Friday, 15 January 2016

15th January 2016

We interrupt this recollection to take a moment to recognise the deaths of two very special people this week in 2016. 

On Monday we lost David Bowie to cancer, aged 69.  Then on Thursday we lost Alan Rickman, also  to cancer, also aged 69. 

I've written a piece on my feelings about this shift in reality orginally published here:

http://www.elephantjournal.com/2016/01/my-ode-to-bowie-and-rickman-theyve-left-behind-something-precious/

I guess I’ve reached that age where my childhood heroes start to shuffle, one by one, off this mortal coil and head off into the infinite unknown universe.

Even so, losing two great British talents in one week is all a bit too much.

I always feel strange when a famous person dies, especially iconic people like David Bowie and Alan Rickman. I feel a grief that doesn’t quite feel justified; after all I didn’t know these people at all. But still, they both made profound marks on my life and when I heard of their deaths I felt a tug in my heart and, when I was finally alone after a day at work, I did allow myself a little sob or two.

When I grieve for them I guess I’m grieving for all the people I’ve lost in my life, but I think I’m also grieving for the very special part of human life they represented.

David Bowie, for example, represented a part of human life that is no longer shown in mainstream media, not in an authentic way anyway.
In our modern culture we are very good at pretending we are unique and different, but really, we’ve come to an age where the media moguls give us what they think we want - what we already know – rather than anything truly new. (They even use algorithms and data analysis to plan what programmes they will release based on what is already popular.)
Bowie, on the contrary, represented raw creativity; unguarded and unpolished realness, being whatever he felt he needed to be in his own personal evolution, regardless of what people already liked. Bowie himself was an artwork. Not in the contrived ways that Lady Ga Ga or Miley Cyrus attempt to emulate, but in the sense of a true artist – in the sense that he didn’t give a flying shit what you thought. In comparison, our modern day boundary pushers and pop stars seem like attention seeking toddlers.

Alan Rickman also represented something precious – he represented ultimate dry, sarcastic, cut throat wit.
He cut through nonsense with a word or a look like no one else and gave off an air of unending fed-up-ness that represented something truly British. Of course, whereas Bowie was an artist, Rickman was an actor and so we only knew him through the characters he was cast as. Even so, he played that part so well it’s not hard to believe that that wit lived in him as well.

As these cultural icons leave us it feels like we are left with a vacant space. Where are the truly avant-garde in our mainstream culture now? We’ve sleep-walked into a culture of safe mundane niceness that tries to be everything to everybody. We took our icons for granted, thinking they’d always be there. Now, when we seem only to value people who fit in, who are ‘nice’ to each other or who express their individuality in a markedly unthreatening way, we’ve silenced real evolutionary – and scary – creativity. Even Ga Ga and Cyrus stay this side of outrageous – just outrageous enough to be noticed but not outrageous enough to really shake the foundations of our perception of normal or to really give the establishment the willies. Mainstreaming pornography and covering yourself in bacon is hardly a threat.

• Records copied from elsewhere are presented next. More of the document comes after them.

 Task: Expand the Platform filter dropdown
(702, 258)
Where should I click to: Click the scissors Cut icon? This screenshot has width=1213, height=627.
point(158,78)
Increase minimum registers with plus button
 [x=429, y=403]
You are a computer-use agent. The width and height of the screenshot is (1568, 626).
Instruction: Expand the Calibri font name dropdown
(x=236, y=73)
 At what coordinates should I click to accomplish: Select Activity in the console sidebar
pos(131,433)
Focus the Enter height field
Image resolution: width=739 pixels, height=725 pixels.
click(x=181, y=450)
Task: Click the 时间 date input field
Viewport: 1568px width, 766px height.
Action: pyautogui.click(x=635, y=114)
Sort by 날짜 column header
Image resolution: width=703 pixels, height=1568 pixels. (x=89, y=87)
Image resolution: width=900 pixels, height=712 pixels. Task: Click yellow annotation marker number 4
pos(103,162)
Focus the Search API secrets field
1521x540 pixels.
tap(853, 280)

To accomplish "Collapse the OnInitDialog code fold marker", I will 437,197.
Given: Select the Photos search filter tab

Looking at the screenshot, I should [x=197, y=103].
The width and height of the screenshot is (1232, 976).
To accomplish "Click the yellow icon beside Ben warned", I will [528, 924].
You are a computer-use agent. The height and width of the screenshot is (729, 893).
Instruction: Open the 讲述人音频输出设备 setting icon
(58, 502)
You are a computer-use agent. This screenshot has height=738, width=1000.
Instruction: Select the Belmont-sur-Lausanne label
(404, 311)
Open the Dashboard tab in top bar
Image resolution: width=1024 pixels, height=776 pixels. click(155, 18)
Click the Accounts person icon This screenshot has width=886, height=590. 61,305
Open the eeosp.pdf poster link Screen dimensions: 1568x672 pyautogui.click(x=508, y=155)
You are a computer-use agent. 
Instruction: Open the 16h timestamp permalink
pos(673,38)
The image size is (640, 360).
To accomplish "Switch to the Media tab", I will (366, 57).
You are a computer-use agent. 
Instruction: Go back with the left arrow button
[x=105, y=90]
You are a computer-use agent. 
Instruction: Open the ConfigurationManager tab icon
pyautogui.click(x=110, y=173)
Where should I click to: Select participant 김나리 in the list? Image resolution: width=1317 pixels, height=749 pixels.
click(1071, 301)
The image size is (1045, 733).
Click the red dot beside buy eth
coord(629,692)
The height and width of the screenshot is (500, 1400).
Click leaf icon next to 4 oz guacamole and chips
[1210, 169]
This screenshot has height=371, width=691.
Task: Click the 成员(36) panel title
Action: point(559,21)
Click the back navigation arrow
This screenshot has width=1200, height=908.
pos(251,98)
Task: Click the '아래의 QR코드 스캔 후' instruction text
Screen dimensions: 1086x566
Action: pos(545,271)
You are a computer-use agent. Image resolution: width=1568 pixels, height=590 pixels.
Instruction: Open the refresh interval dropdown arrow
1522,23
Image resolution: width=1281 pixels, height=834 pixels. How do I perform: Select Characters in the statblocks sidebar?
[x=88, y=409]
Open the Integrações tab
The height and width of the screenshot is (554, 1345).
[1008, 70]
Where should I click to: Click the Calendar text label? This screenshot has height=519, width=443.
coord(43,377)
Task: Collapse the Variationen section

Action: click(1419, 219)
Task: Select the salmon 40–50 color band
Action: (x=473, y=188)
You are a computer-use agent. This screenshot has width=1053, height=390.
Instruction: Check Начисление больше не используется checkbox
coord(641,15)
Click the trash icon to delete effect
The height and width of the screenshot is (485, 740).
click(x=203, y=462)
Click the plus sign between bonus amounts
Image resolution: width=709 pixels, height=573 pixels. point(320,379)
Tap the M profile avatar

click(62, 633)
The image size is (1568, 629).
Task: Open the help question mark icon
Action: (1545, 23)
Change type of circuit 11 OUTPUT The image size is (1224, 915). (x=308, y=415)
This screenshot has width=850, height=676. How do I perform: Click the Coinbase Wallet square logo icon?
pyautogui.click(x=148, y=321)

Although I speak of despair, there may be hope.

Now that Bowie and Rickman have left us in their earthly forms they leave a space perhaps for a new generation to fill. That kinetic energy of creativity and pure bloody mindedness is now released into the ether for you and I to collect up like scattered coins.

When great people die they leave behind something absolutely precious. They remind us of how important their presence was and that they represented something to be valued and to never be forgotten.